Los acontecimientos se precipitaron como muchos habían esperado. La muerte de Akhenatón abría otro capítulo en la ya milenaria historia de la Tierra Negra, y un nuevo dios se colocaba la doble corona como faraón de Egipto. Ankheprura-Nefernefruatón, corregente del anterior dios, se alzaba como señor absoluto de Kemet con el nombre de Ankheprura-Smenkhara, y todo el país dirigió su mirada expectante hacia él. La reina Nefertiti alcanzaba de este modo su sueño más íntimo para hacer realidad sus ambiciones. Ella había gobernado en la sombra durante muchos años y su influencia sobre Akhenatón había sido determinante en sus decisiones. Como corregente que había sido, el trono le correspondía por derecho, y Nefertiti se dispuso a gobernar con el denuedo que siempre había demostrado poseer. Pero el mapa que se le presentóˀci ante sus ojos era de tal envergadura que Ankheprura se dio cuenta al momento de su complejidad. Aun en su locura, el carisma de su esposo había resultado un pilar básico en el gobierno de Kemet. Ahora que se encontraba sola, Nefertiti se daba cuenta de su debilidad, y también de los peligros a los que se enfrentaba.

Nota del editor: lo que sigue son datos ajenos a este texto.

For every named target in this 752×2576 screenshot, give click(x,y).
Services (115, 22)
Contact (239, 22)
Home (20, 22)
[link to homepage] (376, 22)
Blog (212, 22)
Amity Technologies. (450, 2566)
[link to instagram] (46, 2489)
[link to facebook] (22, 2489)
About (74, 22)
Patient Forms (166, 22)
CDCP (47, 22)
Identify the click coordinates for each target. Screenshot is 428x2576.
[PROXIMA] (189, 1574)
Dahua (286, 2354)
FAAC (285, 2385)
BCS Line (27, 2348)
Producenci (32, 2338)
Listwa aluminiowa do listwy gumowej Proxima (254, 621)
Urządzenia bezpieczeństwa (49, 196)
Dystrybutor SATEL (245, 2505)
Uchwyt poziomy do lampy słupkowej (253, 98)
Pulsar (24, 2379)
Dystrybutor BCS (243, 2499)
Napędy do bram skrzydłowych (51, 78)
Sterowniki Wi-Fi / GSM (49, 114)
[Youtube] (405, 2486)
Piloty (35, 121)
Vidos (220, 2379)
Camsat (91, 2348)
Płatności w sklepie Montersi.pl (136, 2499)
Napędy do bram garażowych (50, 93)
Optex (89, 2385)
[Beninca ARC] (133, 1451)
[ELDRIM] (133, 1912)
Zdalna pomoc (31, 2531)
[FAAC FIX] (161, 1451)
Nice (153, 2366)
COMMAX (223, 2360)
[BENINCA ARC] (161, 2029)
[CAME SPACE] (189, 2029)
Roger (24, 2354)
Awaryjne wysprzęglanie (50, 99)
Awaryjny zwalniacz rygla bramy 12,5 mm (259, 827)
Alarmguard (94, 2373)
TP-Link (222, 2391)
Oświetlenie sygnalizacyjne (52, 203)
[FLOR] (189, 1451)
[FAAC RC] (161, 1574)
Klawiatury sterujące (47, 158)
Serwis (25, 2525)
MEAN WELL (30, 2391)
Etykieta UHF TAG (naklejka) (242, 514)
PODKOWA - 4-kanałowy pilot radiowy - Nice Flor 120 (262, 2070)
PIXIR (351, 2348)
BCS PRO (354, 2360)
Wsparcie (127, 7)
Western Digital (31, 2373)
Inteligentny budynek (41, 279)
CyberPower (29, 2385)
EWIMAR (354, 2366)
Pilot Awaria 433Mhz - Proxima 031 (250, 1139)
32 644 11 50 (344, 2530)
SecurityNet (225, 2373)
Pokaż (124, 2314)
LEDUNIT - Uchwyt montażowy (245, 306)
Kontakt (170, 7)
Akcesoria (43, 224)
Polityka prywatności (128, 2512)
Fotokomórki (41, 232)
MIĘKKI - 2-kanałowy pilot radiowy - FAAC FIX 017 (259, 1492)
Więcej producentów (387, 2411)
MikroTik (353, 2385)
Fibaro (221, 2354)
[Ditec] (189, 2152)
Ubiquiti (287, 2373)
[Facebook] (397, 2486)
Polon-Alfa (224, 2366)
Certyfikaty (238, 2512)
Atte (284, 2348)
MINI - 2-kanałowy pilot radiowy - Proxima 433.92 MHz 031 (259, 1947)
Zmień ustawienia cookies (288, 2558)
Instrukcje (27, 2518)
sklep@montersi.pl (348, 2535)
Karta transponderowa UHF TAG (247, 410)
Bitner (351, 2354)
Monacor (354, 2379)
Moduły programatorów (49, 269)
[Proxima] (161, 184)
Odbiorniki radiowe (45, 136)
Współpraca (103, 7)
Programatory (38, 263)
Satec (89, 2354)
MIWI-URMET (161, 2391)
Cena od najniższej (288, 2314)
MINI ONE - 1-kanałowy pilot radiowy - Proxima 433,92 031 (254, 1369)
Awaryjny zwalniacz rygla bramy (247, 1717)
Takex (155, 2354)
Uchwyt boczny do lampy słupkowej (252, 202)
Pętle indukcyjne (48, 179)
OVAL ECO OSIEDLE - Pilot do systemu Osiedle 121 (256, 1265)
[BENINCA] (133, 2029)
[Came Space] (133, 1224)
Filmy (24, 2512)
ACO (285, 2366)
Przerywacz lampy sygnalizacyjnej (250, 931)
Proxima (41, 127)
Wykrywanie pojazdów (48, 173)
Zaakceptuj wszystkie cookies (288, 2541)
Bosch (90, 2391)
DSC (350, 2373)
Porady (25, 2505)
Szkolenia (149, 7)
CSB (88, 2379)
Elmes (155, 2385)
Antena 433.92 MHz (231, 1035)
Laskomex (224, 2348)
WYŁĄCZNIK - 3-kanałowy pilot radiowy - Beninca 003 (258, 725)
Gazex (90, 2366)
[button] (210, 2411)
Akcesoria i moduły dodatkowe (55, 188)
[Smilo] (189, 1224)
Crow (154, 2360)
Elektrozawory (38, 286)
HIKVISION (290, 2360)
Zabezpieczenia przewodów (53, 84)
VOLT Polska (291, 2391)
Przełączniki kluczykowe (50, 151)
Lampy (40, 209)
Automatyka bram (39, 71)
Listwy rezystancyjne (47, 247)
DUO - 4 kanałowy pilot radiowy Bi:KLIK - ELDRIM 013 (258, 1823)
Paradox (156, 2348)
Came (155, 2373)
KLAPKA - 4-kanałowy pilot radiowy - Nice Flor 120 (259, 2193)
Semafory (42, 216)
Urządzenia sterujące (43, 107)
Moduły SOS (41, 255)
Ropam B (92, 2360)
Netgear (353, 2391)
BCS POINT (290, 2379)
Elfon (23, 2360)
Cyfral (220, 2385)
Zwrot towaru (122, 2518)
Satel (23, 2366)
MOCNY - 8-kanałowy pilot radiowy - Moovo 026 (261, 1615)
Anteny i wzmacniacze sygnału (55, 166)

De repente comenzó a ver enemigos en donde antes solo veía fieles servidores. El gran vidente de Atón, Meryre I; su segundo profeta, Panehesy; el tesorero de Atón, Tutu, el copero Perennefer... Todos le parecían sospechosos, y Nefertiti se sintió insegura por primera vez en su vida. Su padre Ay, su hermano Nakhmin y el fiel mayordomo de su casa, Meryre II, eran los únicos en quienes confiaba, y comprendió que para llevar a cabo su gobierno necesitaría la ayuda de hombres poderosos.
Smenkhara tenía razones para considerarse vulnerable. Ella conocía de sobra las intrigas de la corte y lo que podía llegar a valer una vida en esta. Todos los cargos de importancia los detentaban personas afines a la revolución atonista y esperaban continuar con su política actual, a la que no estarían dispuestos a renunciar. Cualquier cambio que el faraón iniciara en ella sería un motivo más que suficiente para que lo eliminaran. La nueva nobleza tenía altas aspiraciones, y a través de la historia el trono de Egipto siempre había sido amenazado por aquellos que se encontraban cerca del rey.
Pero Nefertiti tenía sus propios planes. Kemet debía ser reconducido hacia aguas más tranquilas donde ella pudiera gobernar la nave sin sobresaltos. Para ello se vería obligada a hacer pactos con aquellos que pudieran protegerla, y así reforzar su posición a los ojos de todos.
Hacía años que Nefertiti había pensado en esto. Su perspicacia le había hecho preparar el terreno, y ahora contaba con las personas adecuadas. Su padre, el noble Ay, comandante de los escuadrones de carros, era un aliado natural, y también su hermano Nakhmin y la facción que este encabezaba. Pero necesitaba alguien que no perteneciese a su familia y a la vez fuera respetado; un hombre con verdadero poder.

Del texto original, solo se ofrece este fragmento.